After the stock market crash in 1929, Lea had learned that his political enemies would do almost anything to get rid of him. The foundation of his political power was the newspapers he published: Lea Sr. was president of the Tennessean Publishing Company, and his son was business manager.

Unemployed men line up outside a depression-era soup kitchen, 1931

Luke Lea was convinced that a certain Nashville banker, in a calculated political maneuver, had set out to destroy him while also working to impeach Governor Henry Horton. With Lea’s newspapers out of the way, the banker would be able to suppress unfavorable financial news; with a governor of his choice in office, he would be able to funnel badly needed state deposits into his bank.

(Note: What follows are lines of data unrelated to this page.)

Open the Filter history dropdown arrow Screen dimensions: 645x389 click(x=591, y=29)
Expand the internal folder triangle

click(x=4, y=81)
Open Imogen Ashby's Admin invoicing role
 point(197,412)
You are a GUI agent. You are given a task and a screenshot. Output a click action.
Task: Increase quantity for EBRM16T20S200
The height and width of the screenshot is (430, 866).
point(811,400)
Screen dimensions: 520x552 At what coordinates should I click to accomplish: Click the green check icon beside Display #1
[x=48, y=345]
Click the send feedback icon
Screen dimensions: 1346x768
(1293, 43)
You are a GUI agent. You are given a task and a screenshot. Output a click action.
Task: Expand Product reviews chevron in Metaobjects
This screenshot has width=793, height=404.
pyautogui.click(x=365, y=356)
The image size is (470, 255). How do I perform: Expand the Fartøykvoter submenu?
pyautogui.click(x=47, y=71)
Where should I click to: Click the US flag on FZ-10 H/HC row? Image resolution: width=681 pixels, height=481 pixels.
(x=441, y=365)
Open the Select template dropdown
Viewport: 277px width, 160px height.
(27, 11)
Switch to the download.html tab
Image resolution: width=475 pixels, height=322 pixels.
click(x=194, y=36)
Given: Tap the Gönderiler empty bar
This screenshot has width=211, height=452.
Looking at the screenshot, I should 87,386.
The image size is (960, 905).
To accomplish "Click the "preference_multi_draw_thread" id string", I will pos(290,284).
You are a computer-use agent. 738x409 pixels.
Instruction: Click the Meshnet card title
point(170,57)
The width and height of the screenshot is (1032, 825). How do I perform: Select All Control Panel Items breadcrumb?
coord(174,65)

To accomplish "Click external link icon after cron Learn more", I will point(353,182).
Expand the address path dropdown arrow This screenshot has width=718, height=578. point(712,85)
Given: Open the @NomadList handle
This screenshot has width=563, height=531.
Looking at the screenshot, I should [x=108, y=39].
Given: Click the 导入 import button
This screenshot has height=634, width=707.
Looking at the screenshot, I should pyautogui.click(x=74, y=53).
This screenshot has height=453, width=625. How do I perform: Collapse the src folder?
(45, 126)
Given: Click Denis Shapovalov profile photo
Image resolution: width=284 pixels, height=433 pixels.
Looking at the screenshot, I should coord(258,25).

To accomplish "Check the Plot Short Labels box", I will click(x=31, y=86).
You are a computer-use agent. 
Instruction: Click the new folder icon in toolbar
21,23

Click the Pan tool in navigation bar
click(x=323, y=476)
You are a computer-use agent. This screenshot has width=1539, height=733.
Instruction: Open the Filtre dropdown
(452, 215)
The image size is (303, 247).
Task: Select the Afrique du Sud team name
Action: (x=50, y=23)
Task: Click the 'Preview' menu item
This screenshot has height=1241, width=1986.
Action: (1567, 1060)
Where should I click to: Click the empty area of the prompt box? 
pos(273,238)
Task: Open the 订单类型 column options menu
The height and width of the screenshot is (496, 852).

As charges of banking violations were brought against Lea in both Davidson County and North Carolina, his Memphis and Knoxville newspapers were put into receivership. Not having been present in North Carolina at the time of his alleged offenses, Lea could not be extradited there. However, sure of his innocence, he voluntarily traveled to Asheville to clear his name. A special term of the Buncombe County Court had been appointed to try cases growing out of bank failures. It was commonly understood by attorneys across the state that the judge appointed to hear these cases was expected to obtain convictions.

Luke Lea’s sentence was for six to ten years, His son was fined $25,000 and was to be jailed until the fine was paid, but both men understood that paying the fine would have been an admission of guilt.

Inmate showers in Old Central State Prison, Raleigh, NC, in cell block, no date (c.1950-1960s); photo courtesy Keith Acree, NC Department of Corrections. State Archives of North Carolina, Raleigh, NC.

They appealed the verdict and entered into a lengthy but unsuccessful fight for a retrial.The Nashville Tennessean was put into receivership in 1933. The Davidson County case against the Leas was dropped when they entered prison. At last, while they were still incarcerated, an independent audit proved them to be innocent of the charges for which they had been convicted.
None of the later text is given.